§ Trecho transcrito:
┄┄┄┄┄┄┄┄┄┄

Rua da Sé!... Que irrisão! Que mudanças, que contradições!
Sic transit gloria mundi.
Eu não sou já do tempo em que ali funcionava a Sé Episcopal,
com Bispo, Cabido e mais dignidades congruentes: −
sou só do tempo em que, dentro do edifício, do lado do Evangelho, se via lá suspenso, dum simples tarugo, na parede lisa e
nua, um chapéu de aba rasa; simbólico em disponibilidade,
acima do estrado do dignitário; chapéu velho, desbotado, sem
uso próprio. − Há muito morrera o último Bispo, e nunca mais
outro efectivo lhe sucedera. Tinha-se malogrado a eleição e
confirmação do novo Prelado: os negócios eclesiásticos tinham
passado a correr à conta do Vigário Geral e Governador da
Diocese, Sede Vacante − e assim continuavam.
(1)
Sou do tempo em que funcionava nos anexos e dependências do edifício o curso de Ciências Eclesiásticas dos ordenandos
e aspirantes ao sacerdócio; em que, além das festividades maiores, Corpus Christi, Semana Santa, Te-Deum, do Ano Bom e da
Páscoa, aos domingos e dias santificados, no templo, havia
missa cantada, acompanhada a vozes e a órgão (a prata da
casa) sendo organista o velho Abreu, professor oficial de instrução primária, aposentado, e com a assistência dos seminaristas, nas
cadeiras da capela-mor, e demais fiéis no corpo devoluto da Igreja: −
capelão privativo e mestre de cerimónias, o P.e Domingos Lopes Afonso e Cunha, da Murtosa, professor
avulso, ad hoc, de latim e latinidade, grosso modo, residente na rua do
Vento, e hóspede, com outros académicos, dumas velhas
e respeitáveis senhoras já muito quarentonas, de nome Gamelas.

┄┄┄┄┄┄┄┄┄┄

§ Material fornecido:

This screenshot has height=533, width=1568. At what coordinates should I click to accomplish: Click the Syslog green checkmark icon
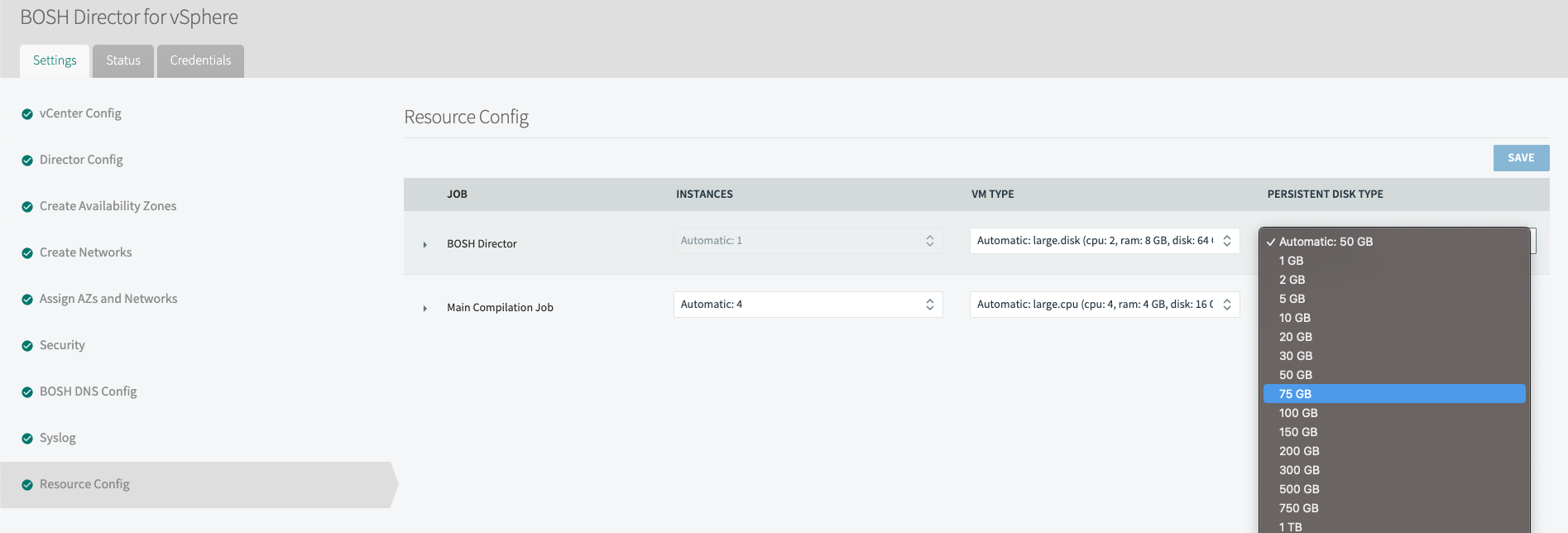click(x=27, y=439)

┄┄┄┄┄┄┄┄┄┄

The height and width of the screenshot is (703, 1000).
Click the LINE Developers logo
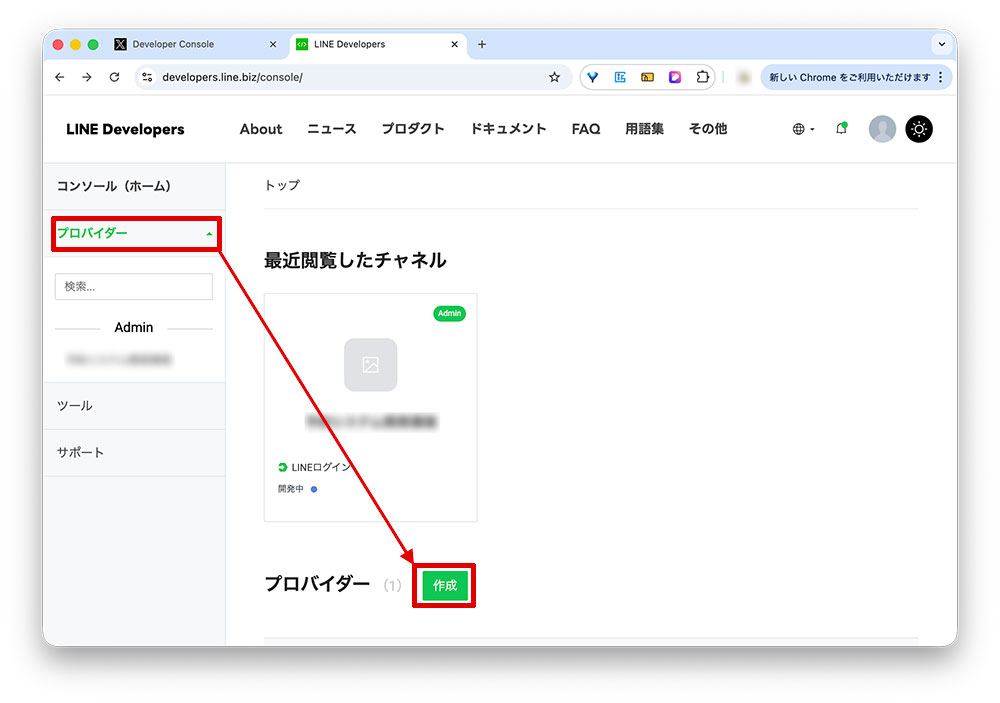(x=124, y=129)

┄┄┄┄┄┄┄┄┄┄

§ Exercícios propostos:
**1.** Enumere os cargos ou funções que o trecho sobre a Rua da Sé atribui ao P.e Domingos Lopes Afonso e Cunha.
**2.** Reescreva o trecho sobre a Rua da Sé de "Eu não sou já" a "e assim continuavam.", pondo "barrete" no lugar de "chapéu".
**3.** Dê seguimento ao trecho sobre a Rua da Sé, a partir da última frase apresentada.

§ Respostas dadas:
**1.** Capelão privativo, mestre de cerimónias e professor avulso, ad hoc, de latim e latinidade.

**2.**
Eu não sou já do tempo em que ali funcionava a Sé Episcopal,
com Bispo, Cabido e mais dignidades congruentes: −
sou só do tempo em que, dentro do edifício, do lado do Evangelho, se via lá suspenso, dum simples tarugo, na parede lisa e
nua, um barrete de aba rasa; simbólico em disponibilidade,
acima do estrado do dignitário; barrete velho, desbotado, sem
uso próprio. − Há muito morrera o último Bispo, e nunca mais
outro efectivo lhe sucedera. Tinha-se malogrado a eleição e
confirmação do novo Prelado: os negócios eclesiásticos tinham
passado a correr à conta do Vigário Geral e Governador da
Diocese, Sede Vacante − e assim continuavam.

**3.**
Sou desses tempos, que, bem esquadrinhados, podem ainda
dar ensanchas para algumas páginas do Arquivo do Distrito de
Aveiro, mais profundas e eruditas; a que talvez me reporte.
/ 210 /
Lembro-me...
Sacristão do culto e guarda dos paramentos e alfaias era o
João Marques − João da Sé lhe chamavam, do ofício; contínuo ou bedel,
era o vermelhusco António Paiva, vulgo o Chan-che-ran-chan; aguerrido às
funções do cargo e a outras aderentes, segundo o costume dos antigos e
dedicados sacristães − escorropicha galhetas e frisos − do ramo de
louro, pessoa de confiança, todavia, dos superiores, e dos apaniguados,
e do célebre João Duque, João Ferreira da Encarnação, algibebe, crónico, alfaiate de batinas e sub-indumentária eclesiástica, morador num
cardanho ao dobrar da Rua de Santa Catarina: Miguelista ferrenho e
incorruptível, e jogador da sueca.
Bonito isto vai! Ainda haverá algum velho, alguma relíquia desses
remotos tempos? Algum simples padre ou prior, aposentados, ou de todo
inválidos? Talvez algum exista lá por longínquas terras, escabrosas, de
penedias! Se existir algum, e se, sentir beliscado, que aceite os meus
cumprimentos, e que se acuse para as devidas rectificações: − aparent rari nantes in gurgite
vasto...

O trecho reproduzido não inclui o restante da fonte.